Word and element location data
>> begin

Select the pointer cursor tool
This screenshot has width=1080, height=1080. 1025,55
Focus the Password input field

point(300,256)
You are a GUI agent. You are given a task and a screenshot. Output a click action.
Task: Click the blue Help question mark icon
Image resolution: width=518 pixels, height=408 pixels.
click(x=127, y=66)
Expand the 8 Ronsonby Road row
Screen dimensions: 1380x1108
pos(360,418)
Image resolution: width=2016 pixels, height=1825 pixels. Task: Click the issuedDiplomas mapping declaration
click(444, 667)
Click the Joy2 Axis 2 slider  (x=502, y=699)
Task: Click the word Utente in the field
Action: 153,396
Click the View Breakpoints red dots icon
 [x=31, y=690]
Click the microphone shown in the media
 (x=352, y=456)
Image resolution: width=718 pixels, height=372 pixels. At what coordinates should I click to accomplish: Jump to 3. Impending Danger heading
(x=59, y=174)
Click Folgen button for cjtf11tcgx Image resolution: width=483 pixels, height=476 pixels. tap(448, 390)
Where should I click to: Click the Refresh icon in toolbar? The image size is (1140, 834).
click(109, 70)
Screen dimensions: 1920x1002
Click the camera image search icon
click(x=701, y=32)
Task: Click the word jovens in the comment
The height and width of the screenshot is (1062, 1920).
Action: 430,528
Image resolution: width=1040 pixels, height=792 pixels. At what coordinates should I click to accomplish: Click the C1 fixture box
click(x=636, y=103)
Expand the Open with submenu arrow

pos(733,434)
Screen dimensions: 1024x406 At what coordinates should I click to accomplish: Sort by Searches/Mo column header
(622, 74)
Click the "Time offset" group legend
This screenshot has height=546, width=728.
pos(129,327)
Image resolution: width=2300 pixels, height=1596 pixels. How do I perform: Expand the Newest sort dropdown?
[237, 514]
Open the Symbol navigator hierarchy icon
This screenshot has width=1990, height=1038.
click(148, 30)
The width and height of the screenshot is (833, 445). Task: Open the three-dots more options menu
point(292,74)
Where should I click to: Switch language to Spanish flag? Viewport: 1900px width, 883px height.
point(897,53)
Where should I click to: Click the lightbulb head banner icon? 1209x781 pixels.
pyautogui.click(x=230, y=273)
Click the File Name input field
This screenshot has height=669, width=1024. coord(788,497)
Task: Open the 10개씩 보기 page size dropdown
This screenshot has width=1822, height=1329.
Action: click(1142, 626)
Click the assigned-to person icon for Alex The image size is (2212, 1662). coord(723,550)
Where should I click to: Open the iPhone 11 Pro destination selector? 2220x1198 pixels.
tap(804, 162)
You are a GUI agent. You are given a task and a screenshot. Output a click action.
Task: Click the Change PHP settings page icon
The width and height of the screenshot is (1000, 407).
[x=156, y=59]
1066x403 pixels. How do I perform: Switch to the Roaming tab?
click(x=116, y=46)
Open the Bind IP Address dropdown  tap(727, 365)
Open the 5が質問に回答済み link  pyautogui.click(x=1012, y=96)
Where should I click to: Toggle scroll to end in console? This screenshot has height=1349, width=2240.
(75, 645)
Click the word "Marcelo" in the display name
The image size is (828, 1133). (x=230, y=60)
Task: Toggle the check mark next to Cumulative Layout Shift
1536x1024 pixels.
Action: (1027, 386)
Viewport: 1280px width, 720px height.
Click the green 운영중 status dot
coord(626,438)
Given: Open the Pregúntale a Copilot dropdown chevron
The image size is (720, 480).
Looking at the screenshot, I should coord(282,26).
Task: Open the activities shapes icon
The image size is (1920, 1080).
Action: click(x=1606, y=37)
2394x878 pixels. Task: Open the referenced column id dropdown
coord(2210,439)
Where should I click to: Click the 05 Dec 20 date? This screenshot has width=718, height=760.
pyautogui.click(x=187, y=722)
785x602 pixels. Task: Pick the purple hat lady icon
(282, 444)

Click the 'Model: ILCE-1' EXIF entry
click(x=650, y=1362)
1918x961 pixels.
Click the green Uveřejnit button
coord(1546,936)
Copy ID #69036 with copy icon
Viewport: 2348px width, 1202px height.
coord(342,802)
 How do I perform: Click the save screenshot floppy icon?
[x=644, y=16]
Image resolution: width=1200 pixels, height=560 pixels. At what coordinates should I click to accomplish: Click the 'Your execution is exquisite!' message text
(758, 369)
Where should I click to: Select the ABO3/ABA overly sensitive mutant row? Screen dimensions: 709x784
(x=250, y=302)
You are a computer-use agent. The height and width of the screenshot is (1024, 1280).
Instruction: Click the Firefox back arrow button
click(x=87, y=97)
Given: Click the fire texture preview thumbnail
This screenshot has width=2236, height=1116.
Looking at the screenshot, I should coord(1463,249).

>> end

> **WRITTEN REQUEST**:
Rewrite the listing, everything from the line containing "Task: Toggle the" down to the line containing "Looking at the screenshot, I should coord(282,26).", with "check mark" changed to "checkbox" and nothing else altered.

> **EXERCISE RESULT**:
Task: Toggle the checkbox next to Cumulative Layout Shift
1536x1024 pixels.
Action: (1027, 386)
Viewport: 1280px width, 720px height.
Click the green 운영중 status dot
coord(626,438)
Given: Open the Pregúntale a Copilot dropdown chevron
The image size is (720, 480).
Looking at the screenshot, I should coord(282,26).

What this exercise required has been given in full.